Putting Me First: Part 1

Putting me first… The backstory.

I have always known that self care is essential to being content, I have spoken about it for decades (yep, I am that old) and always made sure people who I worked with (and friends and family) took time for themselves.

But, around 12 months ago, I started to really look deep into what that means - and how hard it really is.
And it turns out, it’s really hard.

Want to know what started swaying me? The book Untamed, by Glennon Doyle. Most specifically, the chapter Guitar. Now, if you haven’t read it, then head on to your library and read it. It’s soon to be a TV show (not a film) so if reading isn’t your thing then maybe the show will be your lightbulb moment.

See, putting yourself first is hard, not because we don’t have the time or money, but because we don’t know how or why. Our mothers, their mothers and THEIR mothers didn’t know how, and so we were never shown. But we are the generations to change that.

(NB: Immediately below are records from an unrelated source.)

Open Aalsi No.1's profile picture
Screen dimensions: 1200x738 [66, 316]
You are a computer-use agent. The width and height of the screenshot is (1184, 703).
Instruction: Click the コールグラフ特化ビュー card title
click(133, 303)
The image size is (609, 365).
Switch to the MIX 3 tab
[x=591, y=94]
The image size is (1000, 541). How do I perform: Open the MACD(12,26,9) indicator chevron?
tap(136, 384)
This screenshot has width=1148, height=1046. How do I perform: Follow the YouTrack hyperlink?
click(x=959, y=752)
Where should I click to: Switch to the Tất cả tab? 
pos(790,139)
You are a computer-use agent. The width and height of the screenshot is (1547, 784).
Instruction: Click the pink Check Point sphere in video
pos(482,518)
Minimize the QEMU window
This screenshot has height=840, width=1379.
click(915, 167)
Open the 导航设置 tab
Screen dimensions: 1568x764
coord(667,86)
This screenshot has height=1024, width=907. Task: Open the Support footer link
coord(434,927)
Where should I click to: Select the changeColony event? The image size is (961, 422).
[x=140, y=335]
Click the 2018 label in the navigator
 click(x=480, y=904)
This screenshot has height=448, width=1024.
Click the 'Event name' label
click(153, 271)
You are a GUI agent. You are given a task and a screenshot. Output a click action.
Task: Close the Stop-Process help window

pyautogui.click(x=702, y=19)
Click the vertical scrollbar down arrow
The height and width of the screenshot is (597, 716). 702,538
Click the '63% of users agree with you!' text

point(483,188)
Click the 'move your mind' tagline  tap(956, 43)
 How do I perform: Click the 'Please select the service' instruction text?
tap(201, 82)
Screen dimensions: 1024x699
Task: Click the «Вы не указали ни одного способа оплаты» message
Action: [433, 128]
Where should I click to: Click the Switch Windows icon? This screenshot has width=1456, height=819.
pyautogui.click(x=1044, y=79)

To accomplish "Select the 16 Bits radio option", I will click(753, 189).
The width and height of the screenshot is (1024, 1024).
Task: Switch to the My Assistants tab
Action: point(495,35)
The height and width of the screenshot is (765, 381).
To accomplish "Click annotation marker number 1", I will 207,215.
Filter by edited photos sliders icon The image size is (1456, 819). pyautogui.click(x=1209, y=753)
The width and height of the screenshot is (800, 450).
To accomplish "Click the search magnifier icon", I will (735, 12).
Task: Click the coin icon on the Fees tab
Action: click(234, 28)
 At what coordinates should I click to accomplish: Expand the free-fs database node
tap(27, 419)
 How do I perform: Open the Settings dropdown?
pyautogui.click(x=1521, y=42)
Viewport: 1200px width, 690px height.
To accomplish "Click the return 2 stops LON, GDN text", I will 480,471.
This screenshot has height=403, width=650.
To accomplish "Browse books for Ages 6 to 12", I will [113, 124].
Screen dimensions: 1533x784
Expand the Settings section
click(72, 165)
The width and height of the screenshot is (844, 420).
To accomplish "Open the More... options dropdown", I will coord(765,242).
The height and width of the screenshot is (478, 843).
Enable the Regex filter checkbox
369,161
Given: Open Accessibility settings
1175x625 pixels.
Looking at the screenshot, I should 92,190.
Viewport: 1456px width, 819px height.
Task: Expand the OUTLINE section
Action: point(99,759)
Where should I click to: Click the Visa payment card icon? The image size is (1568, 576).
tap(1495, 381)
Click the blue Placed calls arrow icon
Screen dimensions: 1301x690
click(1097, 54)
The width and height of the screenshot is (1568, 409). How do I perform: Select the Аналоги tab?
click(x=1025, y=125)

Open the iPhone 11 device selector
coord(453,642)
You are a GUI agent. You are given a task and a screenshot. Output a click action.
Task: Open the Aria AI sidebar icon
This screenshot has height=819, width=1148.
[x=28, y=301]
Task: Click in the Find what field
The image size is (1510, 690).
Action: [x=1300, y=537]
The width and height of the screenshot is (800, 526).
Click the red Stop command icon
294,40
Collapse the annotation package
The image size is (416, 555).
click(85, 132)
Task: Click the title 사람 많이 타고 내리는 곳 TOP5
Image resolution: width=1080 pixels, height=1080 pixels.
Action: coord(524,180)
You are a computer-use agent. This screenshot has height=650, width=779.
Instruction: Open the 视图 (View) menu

After reading Guitar in Untamed, I thought about the things my family and friends did that I never ever had the time to do and I really thought about WHY I never had the time.

I never had the time because I never put myself at the top of the important things to do list. That in itself takes work, to recognise and be okay with putting yourself up there. And then to DO stuff just for you…

I used to do a lot for me, then the roles of mum and wife took over. I had my girls pretty close together, so the whirlwind of nappies, sleepless nights, crawling babies, panic over newborns and being on maternity leave was real. And all consuming.

Add to that my Catholic upbringing (which has good and not so good points) which told me that charity was always best, putting others first was always best… THEN add to that being a good girl - I was SUCH a good girl (with bad girl outbursts) who always used her manners, always opened the door for others, always pleased others, I was a sweet social butterfly who knew how to please others.

After reading Untamed, I was left with a lot to think about. Then, in October last year someone I considered a very close friend did a shitty thing to me. Actually, two friends did, but for ease of storytelling, I’ll keep it simple. And something about the feeling I had after this event that started to make me look inwards at my own ideas about Putting Myself First.

And. It Hurt.

And I dove inwards even more for a lot of work on me. The result? I needed to do more shit that made me feel like me. For me. (That bit - FOR ME is a really important bit too.)

January seemed like a good month to start - and so I created my very first ever vision board. A collective of images of things I wanted to try, achieve and work towards.